* BEGIN Record extracts *

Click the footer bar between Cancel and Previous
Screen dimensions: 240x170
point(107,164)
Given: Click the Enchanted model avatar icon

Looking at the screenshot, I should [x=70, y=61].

* END Record extracts *

Prompt -
Copy the lines above word for word.

Finished exercise -
Click the footer bar between Cancel and Previous
Screen dimensions: 240x170
point(107,164)
Given: Click the Enchanted model avatar icon

Looking at the screenshot, I should [x=70, y=61].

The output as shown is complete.